Preconceito lingüístico: um mito

É já assunto um pouco frio, mas a matéria "Os preconceitos da pronúncia" da revista Língua Portuguesa suscitou novamente em mim aquele sono e cansaço toda vez que leio/ouço falar de uma das bandeiras de luta mais estúpidas do pensamento politicamente correto: o preconceito lingüístico.

O técnico de futebol da seleção, Joel Santana, foi alvo de piadas por seu inglês no limite do incompreensível. O vídeo do YouTube, em seus 42 segundos, pode explicar o motivo da piada muito melhor do que qualquer explicação que eu possa dar. Temos dois tipos de estupidez nesta questão: de um lado temos os chatos defendendo o fim do preconceito lingüístico, e do outro iletrados que postam comentários como "q retardado! achando q pode falar ingles!" e dispensam acentuação e outras letras que julgam desnecessárias, praticamente reinventado as normas da ortografia pela ótica da burrice.

O defensor do fim do preconceito lingüístico acredita que o mundo vai melhorar quando todos os brasileiros tiverem a chance de falar My equipe pray very naisse sem ter o perigo de alguém filmar e colocar no YouTube. O iletrado ridiculariza os Joéis Santanas e não sabe nem conjugar o verbo amar no presente do subjuntivo, mas passou as tardes após o colégio em uma sala do CCAA aprimorando seu inglês para as férias na Disney ou qualquer outro paraíso playboy para bem nascidos. Ambos, sem exceção, merecem uma surra de realidade.

É claro que quando o Joel Santana falou foi engraçado. Não há problema em rir dele. Pessoas riem umas das outras o tempo todo pelos mais diferentes motivos. Rir do outro é importante para reconhecer nele o profundo ridículo que todos nós somos. Mas a bandeira politicamente correta, quando empunhada, merece todas as formas de escárnio, assim como os imbecis que denigrem brasileiros falando uma língua estrangeira sem a pronúncia "correta" - coisa que não existe, basta para tal comparar os sotaques de Santa Catarina e Salvador.

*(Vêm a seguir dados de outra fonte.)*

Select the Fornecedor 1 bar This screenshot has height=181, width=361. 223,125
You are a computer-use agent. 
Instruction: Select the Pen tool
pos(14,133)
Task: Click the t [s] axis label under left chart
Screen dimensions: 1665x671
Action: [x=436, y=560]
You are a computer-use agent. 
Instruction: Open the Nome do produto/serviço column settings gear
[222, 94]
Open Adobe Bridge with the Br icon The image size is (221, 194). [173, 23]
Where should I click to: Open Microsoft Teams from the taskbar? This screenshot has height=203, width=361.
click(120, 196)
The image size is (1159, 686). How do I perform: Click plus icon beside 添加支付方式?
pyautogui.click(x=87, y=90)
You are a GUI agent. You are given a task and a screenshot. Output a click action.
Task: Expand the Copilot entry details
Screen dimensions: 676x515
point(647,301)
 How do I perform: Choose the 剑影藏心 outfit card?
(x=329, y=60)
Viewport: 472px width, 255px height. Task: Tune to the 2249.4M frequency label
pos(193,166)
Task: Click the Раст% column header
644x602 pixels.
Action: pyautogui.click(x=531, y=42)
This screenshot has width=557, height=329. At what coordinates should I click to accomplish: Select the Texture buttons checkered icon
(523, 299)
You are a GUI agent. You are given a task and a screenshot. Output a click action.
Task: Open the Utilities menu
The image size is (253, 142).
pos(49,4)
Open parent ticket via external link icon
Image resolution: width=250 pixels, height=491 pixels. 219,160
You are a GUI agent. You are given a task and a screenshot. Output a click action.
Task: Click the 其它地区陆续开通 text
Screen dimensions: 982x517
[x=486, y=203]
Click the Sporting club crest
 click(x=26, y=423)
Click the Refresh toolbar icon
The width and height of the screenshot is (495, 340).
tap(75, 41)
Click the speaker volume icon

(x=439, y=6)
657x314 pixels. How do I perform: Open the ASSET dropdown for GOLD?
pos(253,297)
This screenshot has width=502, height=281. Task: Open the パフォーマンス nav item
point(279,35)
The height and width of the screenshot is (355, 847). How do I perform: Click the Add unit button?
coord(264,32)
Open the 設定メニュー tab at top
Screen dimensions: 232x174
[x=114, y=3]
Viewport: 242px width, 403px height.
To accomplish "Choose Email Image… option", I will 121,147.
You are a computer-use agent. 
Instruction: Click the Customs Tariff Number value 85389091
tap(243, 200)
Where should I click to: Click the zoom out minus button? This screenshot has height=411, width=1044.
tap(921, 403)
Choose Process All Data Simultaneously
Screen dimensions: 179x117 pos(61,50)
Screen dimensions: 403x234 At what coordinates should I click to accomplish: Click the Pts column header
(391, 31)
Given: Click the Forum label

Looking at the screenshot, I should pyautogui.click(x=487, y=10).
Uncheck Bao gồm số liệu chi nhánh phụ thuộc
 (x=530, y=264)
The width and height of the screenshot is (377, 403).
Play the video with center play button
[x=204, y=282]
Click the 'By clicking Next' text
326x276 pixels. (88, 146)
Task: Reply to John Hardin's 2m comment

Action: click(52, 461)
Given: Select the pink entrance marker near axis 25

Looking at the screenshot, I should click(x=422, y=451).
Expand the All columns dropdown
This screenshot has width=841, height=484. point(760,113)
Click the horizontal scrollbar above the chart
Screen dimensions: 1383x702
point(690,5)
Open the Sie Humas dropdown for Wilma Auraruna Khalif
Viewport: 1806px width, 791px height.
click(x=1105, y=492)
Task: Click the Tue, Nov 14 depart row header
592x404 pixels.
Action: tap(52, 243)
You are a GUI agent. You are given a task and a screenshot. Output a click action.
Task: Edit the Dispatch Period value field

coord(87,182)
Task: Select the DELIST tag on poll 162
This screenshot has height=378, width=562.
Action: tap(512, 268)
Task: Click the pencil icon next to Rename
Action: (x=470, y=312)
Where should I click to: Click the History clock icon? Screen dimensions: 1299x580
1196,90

Termino com uma citação de "A correspondência de Fradique Mendes", do genial Eça, que muito diz a respeito do servilismo lingüístico que, de um lado, proíbe o riso e, do outro, instiga o escárnio vazio:

"Um homem só deve falar, com impecável segurança e pureza, a língua de sua terra: - todas as outras as deve falar mal, orgulhosamente mal, com aquele acento chato e falso que denuncia logo o estrangeiro. (...) Além disso, o propósito de pronunciar com perfeição línguas estrangeiras, constitui uma lamentável sabujice para com o estrangeiro. Há aí, diante dele, como o desejo servil de não sermos nós mesmos, de nos fundirmos nele, no que ele tem de mais seu, de mais próprio, o Vocábulo."

8 comentários:

  1. Concordo plenamente contigo, hermano. E com esse trecho realmente genial do Eça, que eu não conhecia. Ele diz exatamente o que penso sobre falar uma língua estrangeira.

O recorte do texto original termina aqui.